The gathering is organized around the hypothesis that keywords, slogans, and historical shorthands play a key role in structuring traditions of political activism. Slogans like ¡No Pasarán! (“they shall not pass”) travel across time and place to mobilise crowds. Shorthands like the soixante-huitards or Forty-Eighters function as proud monikers to cement generational unity and import particular narrative frames into debates. Retrospective realignment, or “rhetorical redescription” of canonical events in modern vocabulary (Skinner 1999, 67), such as the recent relabeling of the Tulsa Race Massacre in the Library of Congress (OU, 2021), creates new narrative continuities.

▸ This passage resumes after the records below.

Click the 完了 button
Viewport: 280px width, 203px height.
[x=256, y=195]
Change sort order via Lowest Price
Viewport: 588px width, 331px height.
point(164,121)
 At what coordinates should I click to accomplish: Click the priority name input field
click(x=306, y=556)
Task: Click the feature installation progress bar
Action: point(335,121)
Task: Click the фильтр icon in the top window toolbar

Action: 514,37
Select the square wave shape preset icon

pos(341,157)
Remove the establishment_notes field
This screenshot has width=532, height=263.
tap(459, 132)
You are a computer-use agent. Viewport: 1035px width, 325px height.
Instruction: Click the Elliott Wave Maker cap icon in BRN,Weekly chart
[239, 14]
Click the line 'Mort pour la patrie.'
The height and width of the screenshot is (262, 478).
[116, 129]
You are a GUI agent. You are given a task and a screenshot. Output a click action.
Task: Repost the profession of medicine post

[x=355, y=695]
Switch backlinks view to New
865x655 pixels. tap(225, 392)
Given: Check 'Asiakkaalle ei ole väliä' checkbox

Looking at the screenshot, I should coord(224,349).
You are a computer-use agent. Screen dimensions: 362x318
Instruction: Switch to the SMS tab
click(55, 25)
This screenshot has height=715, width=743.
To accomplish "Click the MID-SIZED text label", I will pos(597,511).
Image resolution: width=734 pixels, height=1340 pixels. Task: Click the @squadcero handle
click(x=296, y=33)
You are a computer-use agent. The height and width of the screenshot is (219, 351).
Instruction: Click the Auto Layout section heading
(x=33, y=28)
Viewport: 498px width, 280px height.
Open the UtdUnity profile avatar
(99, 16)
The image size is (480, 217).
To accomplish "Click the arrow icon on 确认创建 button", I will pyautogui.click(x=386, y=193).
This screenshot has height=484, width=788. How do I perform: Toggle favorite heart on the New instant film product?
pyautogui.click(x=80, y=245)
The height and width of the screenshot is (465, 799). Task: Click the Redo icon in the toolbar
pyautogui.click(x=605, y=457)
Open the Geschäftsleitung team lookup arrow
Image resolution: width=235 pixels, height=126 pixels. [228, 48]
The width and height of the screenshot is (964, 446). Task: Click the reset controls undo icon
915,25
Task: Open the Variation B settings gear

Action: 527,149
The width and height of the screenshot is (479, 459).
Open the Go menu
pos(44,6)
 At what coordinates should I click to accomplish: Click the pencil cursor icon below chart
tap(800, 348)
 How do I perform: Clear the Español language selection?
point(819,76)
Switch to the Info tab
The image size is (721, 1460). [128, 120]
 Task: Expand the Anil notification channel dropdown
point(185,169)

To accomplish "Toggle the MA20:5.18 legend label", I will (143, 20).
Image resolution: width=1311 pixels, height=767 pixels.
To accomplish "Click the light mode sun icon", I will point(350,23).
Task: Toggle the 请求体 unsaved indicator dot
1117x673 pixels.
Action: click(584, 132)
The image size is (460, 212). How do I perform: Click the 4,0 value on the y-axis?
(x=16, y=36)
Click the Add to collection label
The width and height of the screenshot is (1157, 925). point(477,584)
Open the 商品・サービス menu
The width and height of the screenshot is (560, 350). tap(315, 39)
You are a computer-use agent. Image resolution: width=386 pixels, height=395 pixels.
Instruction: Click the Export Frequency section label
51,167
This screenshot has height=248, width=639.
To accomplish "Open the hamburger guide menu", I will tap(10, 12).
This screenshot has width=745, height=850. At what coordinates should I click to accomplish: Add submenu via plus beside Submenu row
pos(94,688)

Studying activist language use through the lens of cultural memory, this event seeks to advance recent work in social movement studies, memory studies, conceptual history, and discourse analysis. The meeting will eventually result in a special issue or edited volume of contributions which aims to:

  • identify key aspects of what, paraphrasing Sidney Tarrow (2014, 21) and Carol Gluck (2009, 3), could be called the ‘word work’ of social movements. This includes the deliberate creation of historical continuity, and the promotion of particular historical and/or master narratives.
  • historicize key words, phrases and slogans of modern activism, and their trajectories across space and time
  • foster critical conversation about the importance of words and concepts in (the study of) social movements

Contributions may address cases or questions of methodology, including:

  • words travelling across movements, linguistic contexts, and media; words as travelling metonyms of shared narratives; cases of ‘word workers’ and linguistic intervention; ‘stickiness’ of particular words and slogans; tactical language use; discursive power vs. grass-roots discursive repertoires; struggles over the meaning of historical events
  • words as carriers of memory; studying the ‘discursive repertoire’; longue durée perspectives; the advantages of traditional approaches vs. the promise of digital humanities.

If you are interested in participating, please send a 350-word abstract and short bio to react@uu.nl before March 1st, 2022. We are pleased to announce that Prof. Tamar Katriel (Haifa University) and Prof. Mary Lynne Gasaway Hill (St. Mary’s, Texas) are confirmed keynotes for the event. The meeting will take place onOctober 19-21, 2022, at Utrecht University.